## Task brief
Copy every line of the records below word for word, leaving the pictures out.

## Extracted material
* * * *

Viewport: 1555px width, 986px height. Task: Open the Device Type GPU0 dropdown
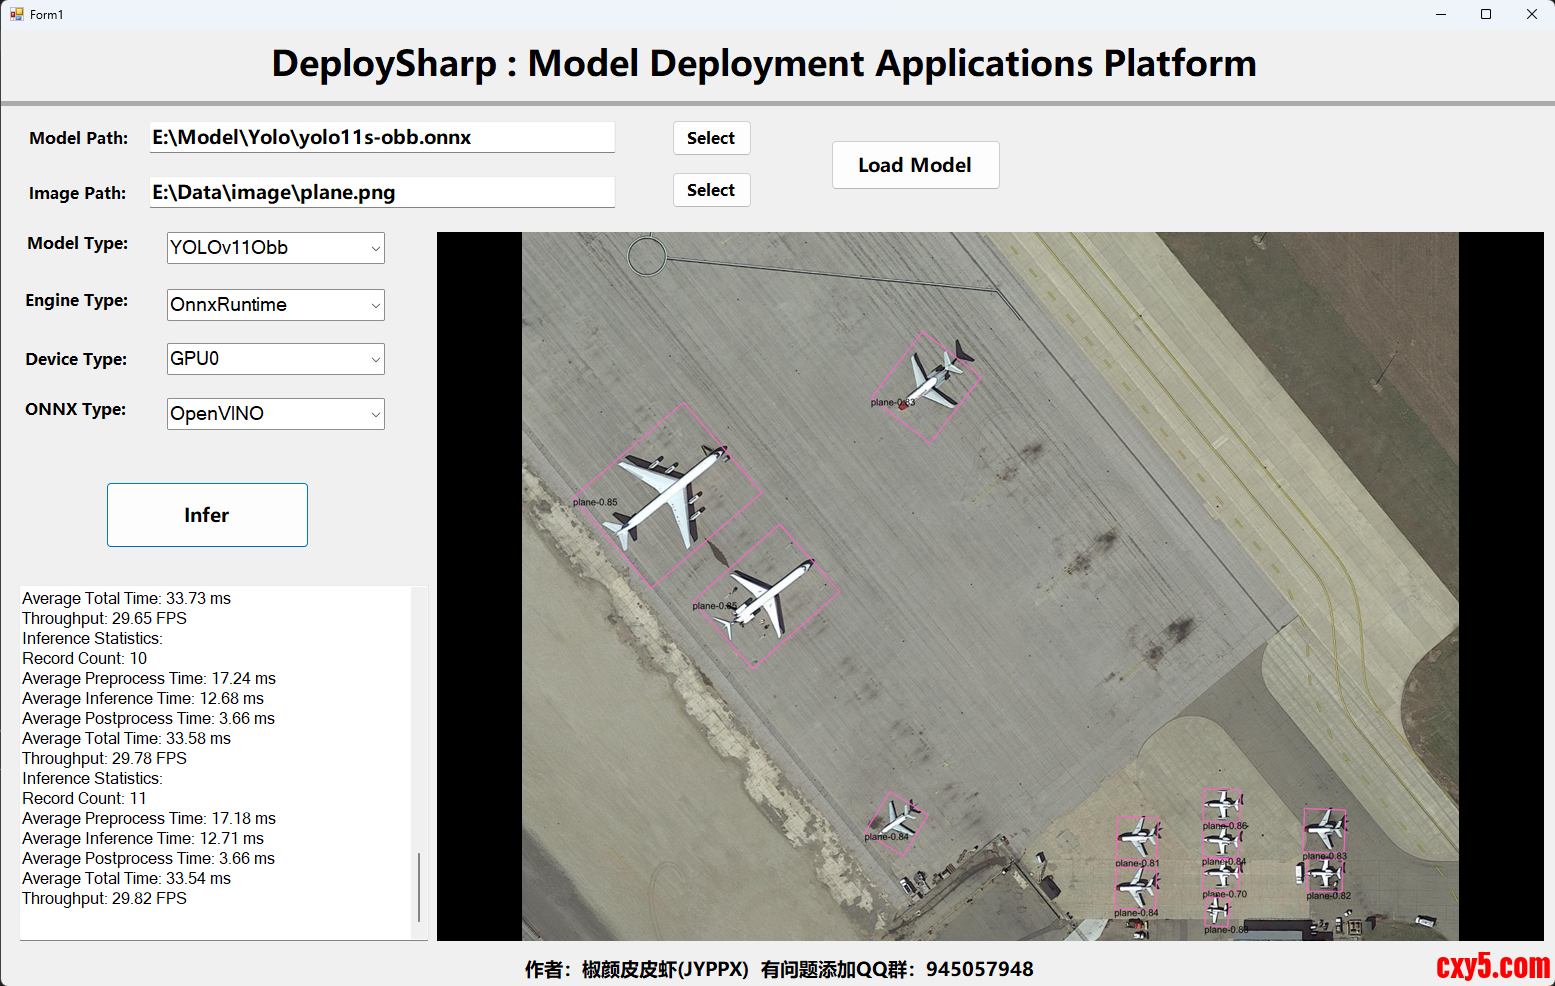pos(275,359)
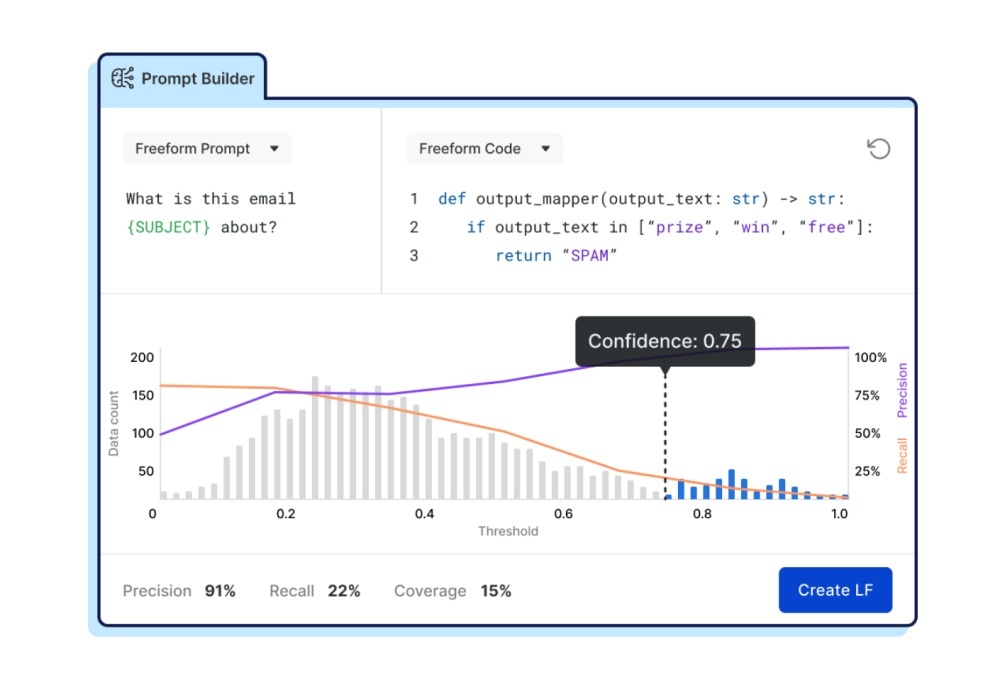Click the Recall 22% metric
The height and width of the screenshot is (687, 1000).
(x=314, y=591)
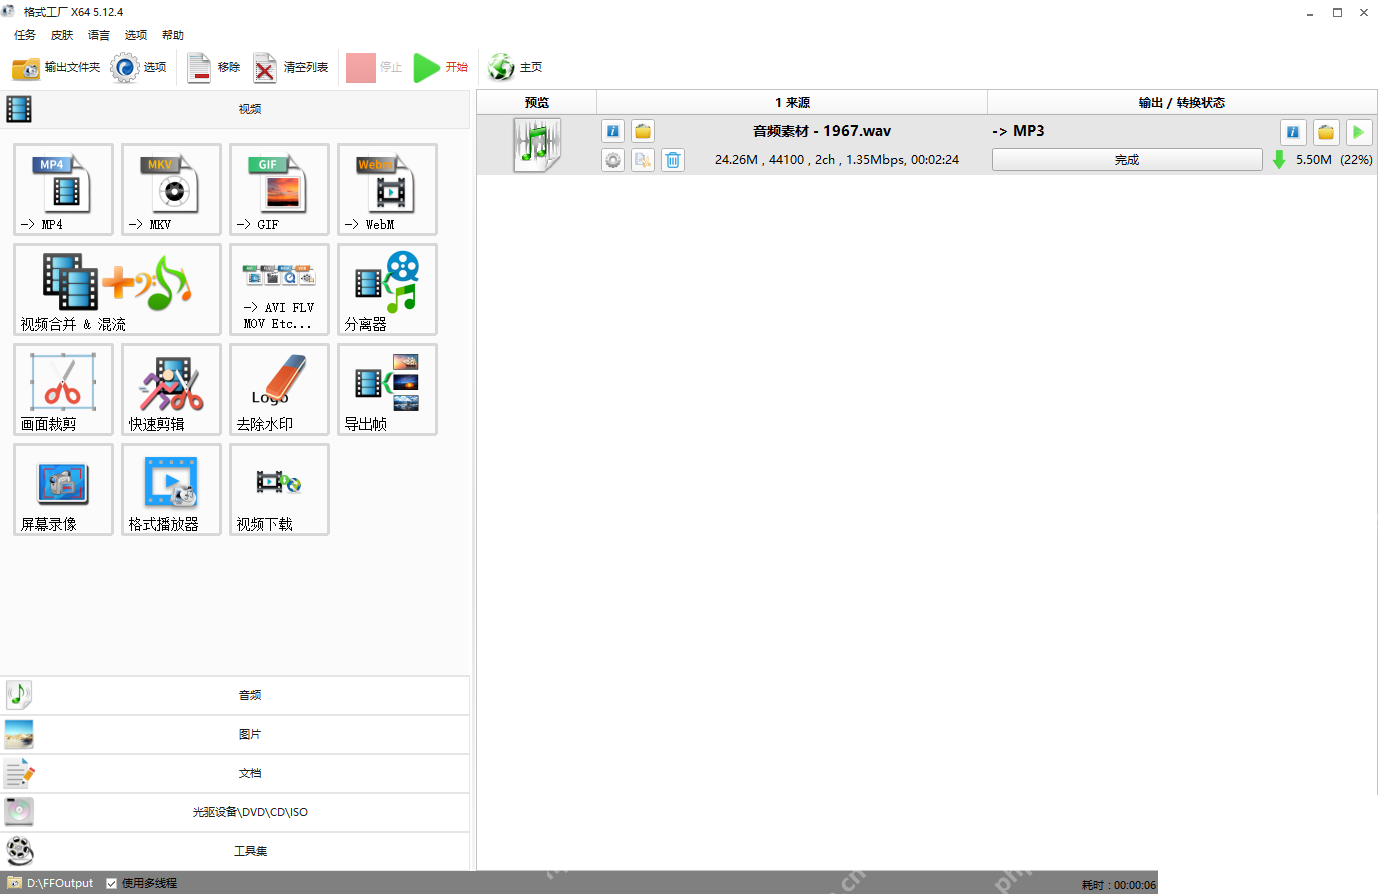
Task: Open the 视频合并 & 混流 tool
Action: [x=117, y=290]
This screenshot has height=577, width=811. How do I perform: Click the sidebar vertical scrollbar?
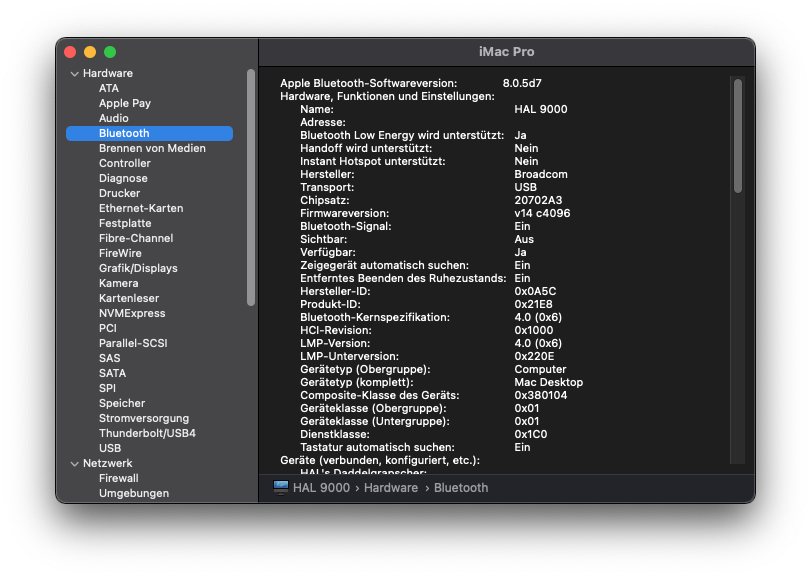click(251, 187)
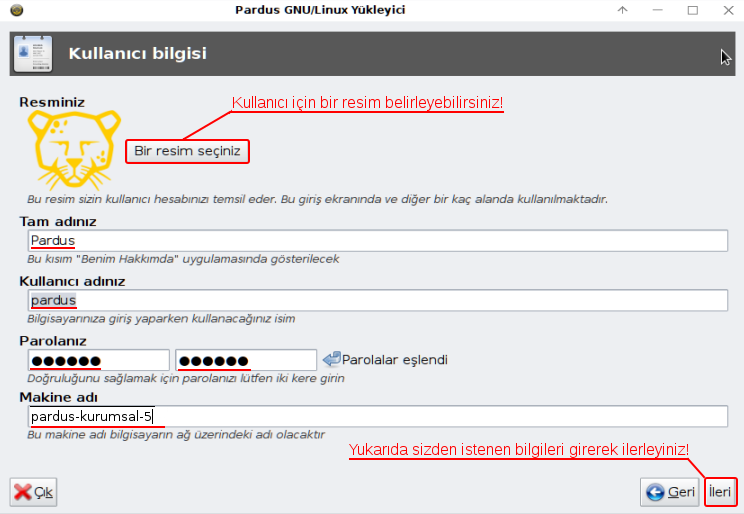Image resolution: width=744 pixels, height=514 pixels.
Task: Maximize the Pardus installer window
Action: click(x=692, y=10)
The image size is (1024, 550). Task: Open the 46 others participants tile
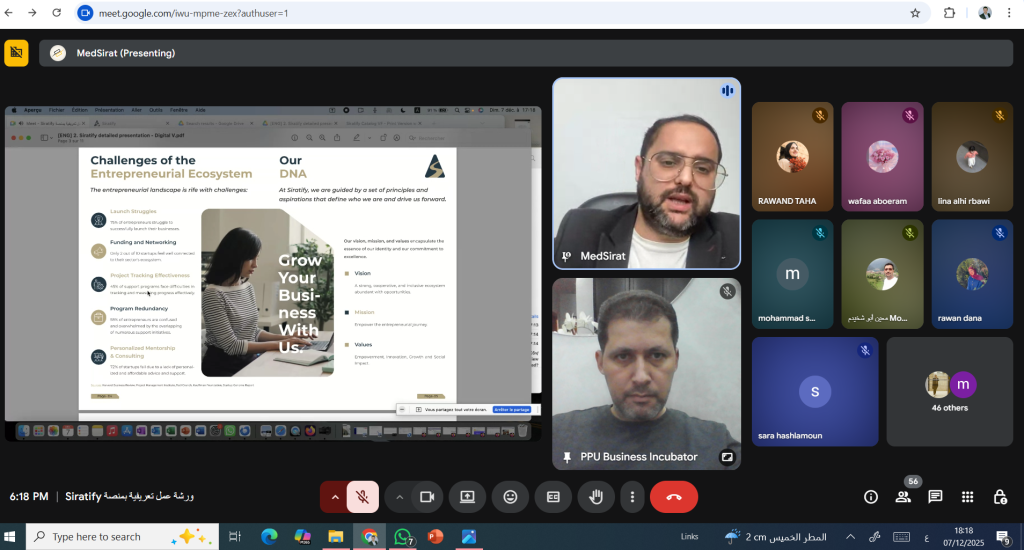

* * * *

## Task solution
Viewport: 1555px width, 986px height. Task: Open the Device Type GPU0 dropdown
pos(275,359)
Click the Recall 22% metric
The height and width of the screenshot is (687, 1000).
(x=314, y=591)
Task: Open the 视频合并 & 混流 tool
Action: [x=117, y=290]
This screenshot has height=577, width=811. How do I perform: Click the sidebar vertical scrollbar?
click(251, 187)
Image resolution: width=744 pixels, height=514 pixels.
Task: Maximize the Pardus installer window
Action: click(x=692, y=10)
The image size is (1024, 550). Task: Open the 46 others participants tile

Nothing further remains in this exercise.